The Phoenix Award is given to the professional (writer, editor or artist) who has done the most for Southern fandom. The two honorees are authors Simon Hawke and Aaron Allston.

The Rebel Award is awarded to the fan who has done the most for southern fandom. This year’s recipients were Bob Ellis and Mike Pederson.

The winner of the facetious Rubble Award, given to the individual who has done the most TO the Southern Fandom, was the Chattanooga Choo-choo Hotel, for closing down.

[Via Guy Lillian III and George Wells.]

2017 David Gemmell Awards

The winners of the 2017 David Gemmell Awards were announced today at Edge-Lit 6 in Derby, UK.

Legend Award – 2017

The Legend Award is presented to the fantasy title judged the year’s best by open vote.

  • Warbeast by Gav Thorpe

Morningstar Award – 2017

The Morningstar Award honors the author judged to have made the year’s best debut in fantasy fiction.

  • Steal the Sky by Megan E. O’Keefe

Ravenheart Award — 2017

The Ravenheart Award is given to the creator of the year’s best fantasy book cover art.

  • Alessandro Baldasseroni for Black Rift by Josh Reynolds

2017 Cordwainer Smith Rediscovery Award

Seabury Quinn is  the winner of the 2017 Cordwainer Smith Rediscovery Award, announced at Readercon on July 14.

The juried award goes each year to a science fiction or fantasy writer whose work displays unusual originality, embodies the spirit of Cordwainer Smith’s fiction, and deserves renewed attention or “Rediscovery.” The award judges are Elizabeth Hand, Barry Malzberg, Mike Resnick, and Robert J. Sawyer.

Seabury Grandin Quinn (1889–1969) is best known for his stories of the occult detective Jules de Grandin, published in Weird Tales. The Wikipedia entry says about Quinn’s most famous creation:

Jules de Grandin is a fictional occult detective created by Seabury Quinn for Weird Tales.

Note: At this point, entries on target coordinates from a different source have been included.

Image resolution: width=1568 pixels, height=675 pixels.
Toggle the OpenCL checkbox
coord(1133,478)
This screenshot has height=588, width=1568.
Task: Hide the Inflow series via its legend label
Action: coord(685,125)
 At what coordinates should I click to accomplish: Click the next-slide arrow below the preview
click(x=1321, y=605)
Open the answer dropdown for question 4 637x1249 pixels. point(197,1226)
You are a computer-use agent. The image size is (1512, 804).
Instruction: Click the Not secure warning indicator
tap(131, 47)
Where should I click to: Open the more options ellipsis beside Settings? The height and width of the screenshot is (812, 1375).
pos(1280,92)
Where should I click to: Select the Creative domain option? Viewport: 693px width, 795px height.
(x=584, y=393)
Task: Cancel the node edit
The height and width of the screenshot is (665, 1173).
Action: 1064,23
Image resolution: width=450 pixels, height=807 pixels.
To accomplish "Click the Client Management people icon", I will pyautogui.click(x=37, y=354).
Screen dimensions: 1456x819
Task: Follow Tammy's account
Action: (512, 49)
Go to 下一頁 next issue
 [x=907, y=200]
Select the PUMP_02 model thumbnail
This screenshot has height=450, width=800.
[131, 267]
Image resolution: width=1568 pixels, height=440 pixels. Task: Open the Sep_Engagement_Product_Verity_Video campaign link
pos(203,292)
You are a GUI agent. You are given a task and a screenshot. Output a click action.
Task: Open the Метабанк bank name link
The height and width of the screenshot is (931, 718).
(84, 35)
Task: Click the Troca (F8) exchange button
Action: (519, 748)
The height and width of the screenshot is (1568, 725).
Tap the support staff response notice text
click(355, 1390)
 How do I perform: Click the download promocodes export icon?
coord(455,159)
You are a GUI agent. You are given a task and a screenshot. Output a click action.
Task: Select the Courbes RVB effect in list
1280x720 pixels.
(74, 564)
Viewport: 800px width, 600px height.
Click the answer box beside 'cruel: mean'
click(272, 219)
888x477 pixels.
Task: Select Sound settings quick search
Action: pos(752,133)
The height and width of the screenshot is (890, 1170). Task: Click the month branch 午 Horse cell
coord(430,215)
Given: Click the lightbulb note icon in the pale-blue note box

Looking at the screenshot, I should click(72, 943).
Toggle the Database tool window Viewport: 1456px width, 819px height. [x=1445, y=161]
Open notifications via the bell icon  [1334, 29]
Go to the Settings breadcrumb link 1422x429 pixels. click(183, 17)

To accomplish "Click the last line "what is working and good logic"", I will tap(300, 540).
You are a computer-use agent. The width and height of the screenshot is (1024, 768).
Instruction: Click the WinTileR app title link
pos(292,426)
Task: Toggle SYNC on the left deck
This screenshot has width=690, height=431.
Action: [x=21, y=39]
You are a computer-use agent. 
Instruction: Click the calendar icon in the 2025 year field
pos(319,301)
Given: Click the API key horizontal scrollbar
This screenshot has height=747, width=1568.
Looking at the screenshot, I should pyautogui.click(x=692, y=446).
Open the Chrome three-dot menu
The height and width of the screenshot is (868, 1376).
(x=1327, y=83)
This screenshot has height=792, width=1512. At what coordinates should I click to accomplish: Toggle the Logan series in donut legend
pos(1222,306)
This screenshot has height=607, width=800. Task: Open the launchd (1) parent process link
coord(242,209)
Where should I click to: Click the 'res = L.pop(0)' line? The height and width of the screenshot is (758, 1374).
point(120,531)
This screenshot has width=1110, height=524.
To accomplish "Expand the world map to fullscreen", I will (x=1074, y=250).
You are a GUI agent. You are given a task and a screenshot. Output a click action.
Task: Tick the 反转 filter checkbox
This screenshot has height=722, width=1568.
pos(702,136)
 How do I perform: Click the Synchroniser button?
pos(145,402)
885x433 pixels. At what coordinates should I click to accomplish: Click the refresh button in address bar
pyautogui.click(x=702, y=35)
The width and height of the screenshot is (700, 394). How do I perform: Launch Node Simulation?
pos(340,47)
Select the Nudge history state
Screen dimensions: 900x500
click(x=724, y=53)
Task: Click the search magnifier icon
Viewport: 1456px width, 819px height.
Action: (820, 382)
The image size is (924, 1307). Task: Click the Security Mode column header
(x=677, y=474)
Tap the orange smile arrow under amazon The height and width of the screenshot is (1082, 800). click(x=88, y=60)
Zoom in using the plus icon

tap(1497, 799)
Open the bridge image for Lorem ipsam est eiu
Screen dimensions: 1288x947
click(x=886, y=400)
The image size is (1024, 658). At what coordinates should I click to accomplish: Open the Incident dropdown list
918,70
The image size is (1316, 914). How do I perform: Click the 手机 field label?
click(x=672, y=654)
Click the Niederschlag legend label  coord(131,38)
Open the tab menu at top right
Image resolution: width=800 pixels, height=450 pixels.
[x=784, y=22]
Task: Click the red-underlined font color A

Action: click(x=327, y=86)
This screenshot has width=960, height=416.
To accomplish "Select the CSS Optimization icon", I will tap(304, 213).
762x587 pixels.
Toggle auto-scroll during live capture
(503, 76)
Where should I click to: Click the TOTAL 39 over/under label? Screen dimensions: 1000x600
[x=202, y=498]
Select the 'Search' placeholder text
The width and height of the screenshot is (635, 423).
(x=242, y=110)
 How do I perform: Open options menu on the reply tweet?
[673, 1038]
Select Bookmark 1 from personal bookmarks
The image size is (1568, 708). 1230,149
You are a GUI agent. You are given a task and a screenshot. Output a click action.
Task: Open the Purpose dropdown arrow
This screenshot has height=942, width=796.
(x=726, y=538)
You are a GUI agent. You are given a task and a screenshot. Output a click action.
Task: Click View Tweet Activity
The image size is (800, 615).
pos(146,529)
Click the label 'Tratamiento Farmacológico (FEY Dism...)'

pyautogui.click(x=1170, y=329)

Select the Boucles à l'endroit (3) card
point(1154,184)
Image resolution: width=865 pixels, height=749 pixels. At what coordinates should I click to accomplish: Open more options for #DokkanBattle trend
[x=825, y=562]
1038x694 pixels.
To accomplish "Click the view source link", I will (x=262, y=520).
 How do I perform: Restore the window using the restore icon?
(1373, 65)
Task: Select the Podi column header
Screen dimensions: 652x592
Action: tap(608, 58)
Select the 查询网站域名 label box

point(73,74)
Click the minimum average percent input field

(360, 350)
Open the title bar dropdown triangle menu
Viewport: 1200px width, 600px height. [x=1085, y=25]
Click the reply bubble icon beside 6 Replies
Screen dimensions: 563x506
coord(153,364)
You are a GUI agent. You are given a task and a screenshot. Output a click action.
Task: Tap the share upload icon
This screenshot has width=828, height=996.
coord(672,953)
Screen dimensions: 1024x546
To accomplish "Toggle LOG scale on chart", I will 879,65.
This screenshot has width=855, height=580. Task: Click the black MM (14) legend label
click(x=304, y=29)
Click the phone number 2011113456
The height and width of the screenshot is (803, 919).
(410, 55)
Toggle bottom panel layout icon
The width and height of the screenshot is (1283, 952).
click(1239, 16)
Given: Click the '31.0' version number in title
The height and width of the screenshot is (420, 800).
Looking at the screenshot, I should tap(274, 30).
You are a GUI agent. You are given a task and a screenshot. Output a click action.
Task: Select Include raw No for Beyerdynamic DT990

Assisted by Dr. Trowbridge (serving the same narrative purpose as Dr. Watson), de Grandin fought ghosts, werewolves, and satanists in over ninety stories, and one novel, between 1925 and 1951. Jules de Grandin and Dr. Trowbridge lived in Harrisonville, New Jersey. De Grandin was a French physician and expert on the occult and a former member of the French Sûreté who resembled a more physically dynamic blond, blue-eyed Hercule Poirot. Often, the supernatural entities in the mysteries are revealed not to be supernatural at all but the actions of insane, evil and depraved human beings.

Quinn’s first published story, “The Stone Image,” appeared in the May 1, 1919 issue of The Thrill Book and marked the first appearance of a character named “Dr. Towbridge,” who with a slight name change became de Grandin’s sidekick later on.

Quinn’s work appeared in 165 of the 279 issues in Weird Tales’ original run, making him the magazine’s most prolific contributor.